Maullando soledades, avanza con cautela el gato sobre la verja del patio que da a la calle. Lo mueve el instinto, un perfume escondido que nadie más puede apreciar, y lo atrae hasta las baldosas que, ignorantes del futuro, están vacías, de momento.
Más tarde, pero no mucho más, otro felino, de porte claro y mirada aguda, emerge de las sombras que la luna precipita sobre la enredadera de flores amarillas que nunca recuerdo cómo se llama. Animal sigiloso, sin embargo, se une, con el otro gato, al concierto de llantos de niño que surte la noche de magia y estridencia.
De debajo de la mesa verde debía estar desde el principio, pero yo no la había visto, camuflada entre las patas sale estirazándose una gata pequeña y rayada de pelo oscuro y orejas graciosas. Se contonea un trecho por el patio, moviendo el cuerpo con la elegancia de la certeza de saber que hay cuatro ojos que no la pierden de vista ni un instante.
Se reúnen, agazapados los tres, como dirimiendo una compleja partida de póquer que requiere esconder bien las cartas, equilibrar los nervios y estudiar las opciones. No tengo ángulo para ver bien lo que pasa desde la ventana y estoy cansado de estar de pie. Así que, aún a riesgo de estropear el cortejo, me bajo al patio con disimulo y me siento en el penúltimo peldaño de la escalera.
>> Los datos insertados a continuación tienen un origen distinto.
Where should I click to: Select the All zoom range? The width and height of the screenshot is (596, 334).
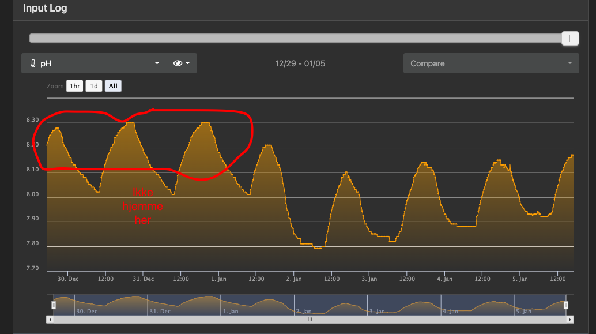(x=113, y=87)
No se han dado cuenta de mi presencia porque el fragor de la batalla ha comenzado. Gemidos embutidos en risas feroces enturbian la noche mientras los relámpagos de las garras hacen amago de movimientos casi imperceptibles para mis ojos, aún ya habituados a la poca luz.
Unos revolcones después, y sin más desperfecto aparente que la humillación de la derrota, el gato más claro huye del patio por la escalera y me tengo que apartar de su camino para no quemarme con las chispas de furia que relucen en sus ojos verticales.
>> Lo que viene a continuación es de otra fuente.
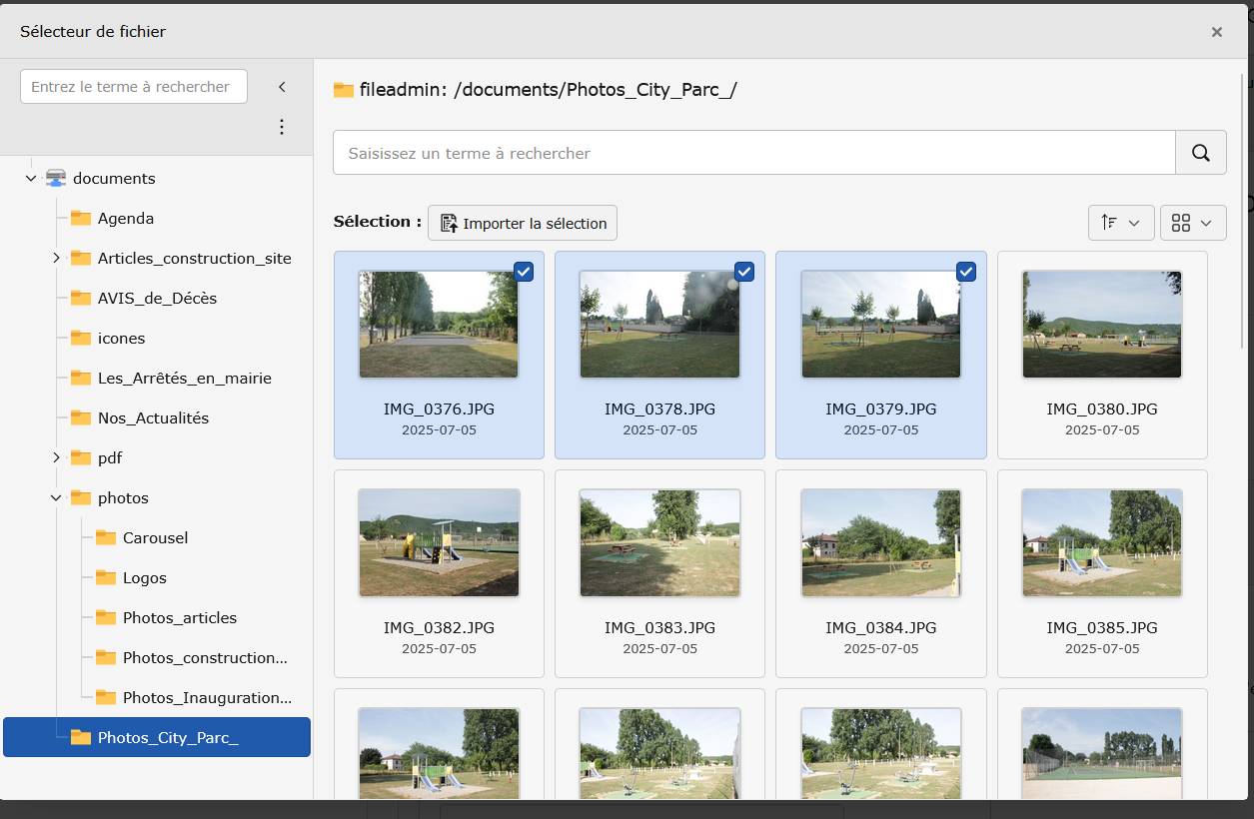1254x819 pixels.
Task: Click the icones folder icon
Action: [81, 338]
La gatita se resiste y juguetea, atiende e ignora los esfuerzos del ganador, hasta que éste consigue ganar su espalda y sujetarla por el cuello con los dientes. Entonces, bueno, ya se sabe, la naturaleza actúa con energía y se apagan pronto todos los ruidos de los vaivenes. Decido terminar mi desvelo y subo a la casa, no sin antes reconocer en el camino de vuelta, los ojos del perdedor apostados aún en la verja.
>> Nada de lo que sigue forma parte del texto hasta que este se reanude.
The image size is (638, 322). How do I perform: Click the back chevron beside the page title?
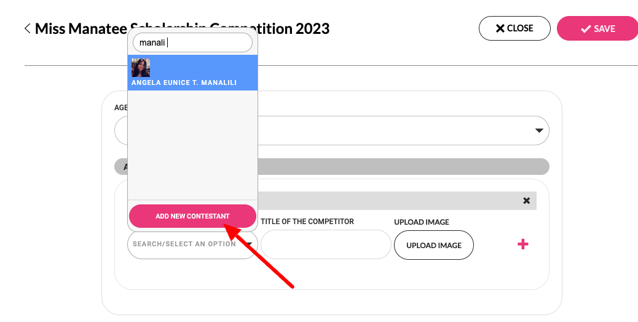tap(27, 28)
La noche siguiente ¡qué corto es el amor y qué largo el insomnio!, empieza del mismo modo pero no termina de la misma manera. Dura el concierto de los gatos la noche entera al menos hasta que me acosté sin que la gata aparezca. Se pasa el tiempo muy despacio y me quedo un poco decepcionado, con la mente trabajando en el asunto. Tanto, que aún me pregunto si es que los gatos no saben de despedidas.
Así son las hormonas y así es la vida. ¡Tanto esfuerzo! ¡Tanta energía! Millones de años de evolución y cinco de Biología, para descubrir, en un rato, la verdad del aquí te pillo y aquí te mato.
Y aquí estoy y aquí estamos, como el gato, maullando soledad. Aunque, si nos paramos a pensar, quizá no sea para tanto.